■ **EXERCISE TASKS**:
- 1) Render this sentence from the biography of Valentin Sedov in Spanish: "He was elected to the Russian Academy of Sciences (2003) and the Latvian Academy of Sciences (1994)."
- 2) Carry on the biography of Valentin Sedov, beginning right after its final sentence.

■ **EXERCISE TEXT**:
*** Begin section ***

= Valentin Sedov =

Valentin Vasilyevich Sedov (Валентин Васильевич Седов; 1924–2004) was a prominent Russian archaeologist and historian specializing in the ethnogenesis of the Slavs, the history and culture of Ancient Rus, and the study of early Finno-Ugric and Baltic peoples. Based on his extensive fieldwork around the Russian Plain (particularly in the Pskov region), he developed an up-to-date theory of the origin of the Slavs. He was elected to the Russian Academy of Sciences (2003) and the Latvian Academy of Sciences (1994).

Born into a military family, he entered the Moscow Aviation Institute in 1941 but soon found himself thrust into the crucible of World War II. By summer 1942, he was training at the Gomel Military Infantry School and saw frontline combat as a rifle and machine-gun squad commander. His intellectual awakening came after the Soviet-Japanese War, during a brief stint in Harbin, where he immersed himself in books from Russian émigré libraries, sparking a lifelong passion for history.

After demobilization, Sedov joined the History Faculty of Moscow State University, graduating in 1951 under the mentorship of Artemy Artsikhovsky. He began participating in archaeological expeditions as early as 1947, later organizing digs to the south from Moscow, in Belarus and the Novgorod region.

His 1951–1952 excavations at Peryn near Novgorod resulted in a groundbreaking reconstruction of a Slavic pagan sanctuary (though its accuracy has been disputed). His later work at "Truvor's town" in Izborsk revealed several stages of proto-urban evolution (which he thought was typical for all early East Slavic towns). He prepared an influential catalogue of long barrows and burial mounds (sopki).

A prolific scholar, Sedov redefined the study of early East Slavic rural life with his monograph on the medieval villages near Smolensk (1960). His interpretations of ritual practices (such as identifying horse skulls beneath Novgorod log houses as sacrificial offerings) contributed to the understanding of the pre-Christian Slavic religion.

*** End section ***

■ **DATASET CONTENT**:
*** Begin section ***

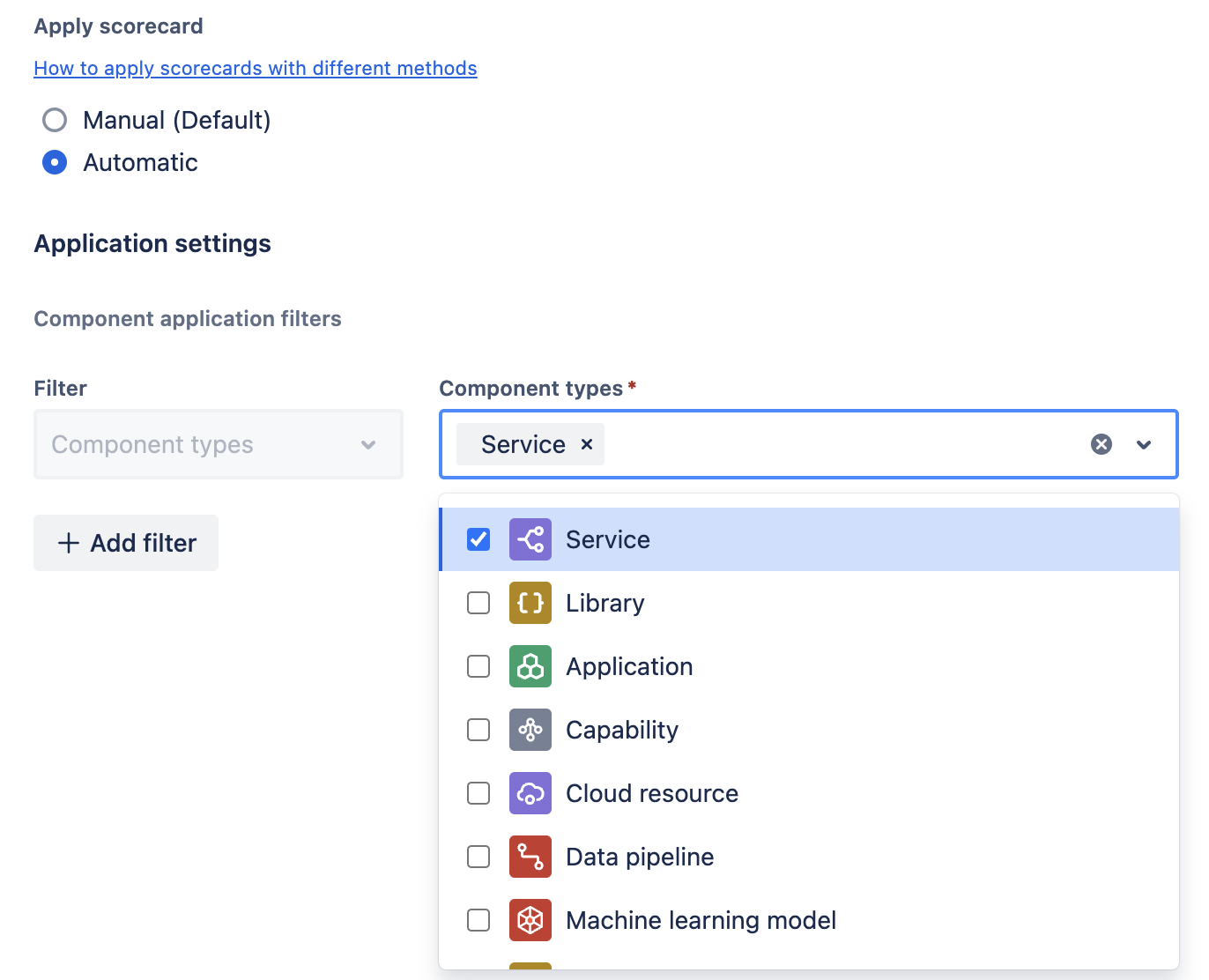Uncheck the Service checkbox
1209x980 pixels.
pos(478,538)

*** End section ***

■ **RESPONSES**:
- 1) Fue elegido miembro de la Academia de Ciencias de Rusia (2003) y de la Academia de Ciencias de Letonia (1994).

- 2)
Later in life, Sedov developed comprehensive theories of the origin of the Slavs, tracing their emergence from Indo-European roots to medieval statehood in works like The Origin and Early History of the Slavs (1979) and Slavs in Antiquity (1994). He was one of the first to regard the Ilmen Slavs as migrants from the Vistula-Oder basin and proposed some very early dates for the arrival of Slavs in the Moscow and Upper Volga regions. Controversially, he argued for the Slavic identity of such outlying cultures as the Przeworsk settlements in Poland, the Imenkovo culture on the Middle Volga, the late Dyakovo communities near Moscow and even the Merya tribe in the Upper Volga region.

Sedov’s work also raised awareness of the Eastern Balts in the Dnieper and Oka basins. Despite their eventual assimilation by East Slavs, Sedov considered those "forgotten" Baltic peoples a key factor in the emergence of modern Belarusians. He also viewed the Don Slavs (ca. 9th century) as a distinct branch of the East Slavs that was not mentioned in any surviving documents (apart from the Khazar Correspondence).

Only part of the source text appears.